I'm warning you now that this post is not going to end on a happy note. You can stop reading now if you want. This post is about chronic migraine and things that often aren't happy. I like my blog to be a positive place, so I usually end my posts with something upbeat, but that's not the reality of life. And, pasting a smile on my blog is no more honest than pasting a smile on my face on days like today. I'd rather be real about the struggle of having chronic migraine.
Are you still with me? At least I know my husband is still reading! Well, I hope I didn't drive everyone away.
Chronic migraine sucks. Not like a fatal illness where I know my life is going to be shortened by the illness. But, because my quality of life is markedly reduced. I've done things to improve my life - mostly I changed my attitude. Nothing, though, can bring back the ten years of lost work or cure the migraines so that I can go back to work right now.
My headaches have gotten worse than usual over the last couple of months. I'm going to talk to my neurologist about changing my treatment. This is kind of risky because every treatment has the potential for side effects. So, do we try Lyrica, which I have been on before and works some, but gives me weight gain, sedation, and swollen ankles, or Zonegran, which I was only on for a few weeks because the sedation was so terrible and I was working at the time? I hope he has some better ideas than those.

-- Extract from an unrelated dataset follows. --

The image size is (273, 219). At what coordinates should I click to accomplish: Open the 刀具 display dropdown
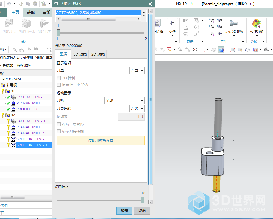point(137,71)
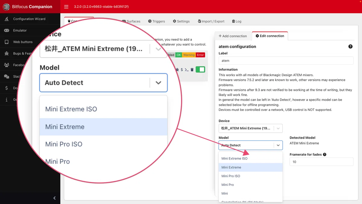
Task: Collapse the sidebar with the left chevron
Action: coord(55,198)
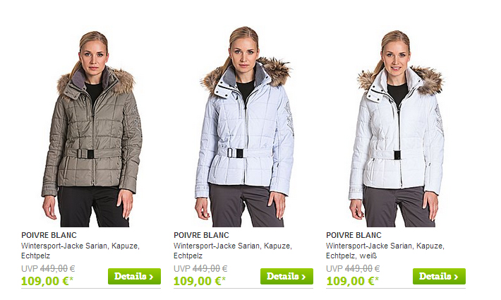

During the last two weeks, I've only had two days that were low-pain enough to allow me to walk for a significant amount on the treadmill - a mile each time. And each time, my headache got worse after exercising. Tell me that's not unfair! Exercise to get healthy, but you get worsening migraine after you exercise!!
I've also developed pain deep in my ear and above my ear (on the right temporal area). And I'm getting shooting pain in my right maxillary area. I don't have any sinus symptoms and my doctor checked my ears, so I'm pretty sure this is migraine related. More fun!
Part of me feels like I'm complaining and I should just delete this entire post. I should be positive! Who wants to listen to a complainer? What good is it to be negative?
For one thing, it allows me to vent all these emotions! It also helps my friends to get a little bit of understanding what my life is like. And, if any other chronic migraineurs read my blog, they can be encouraged that they aren't alone.
I'm not going to end this with one of my "but, it's really going to all be OK". Life is hard. Yes, my faith is what keeps me going. But, I'm tired of having headaches and nausea and all the other stuff along with it. That's it.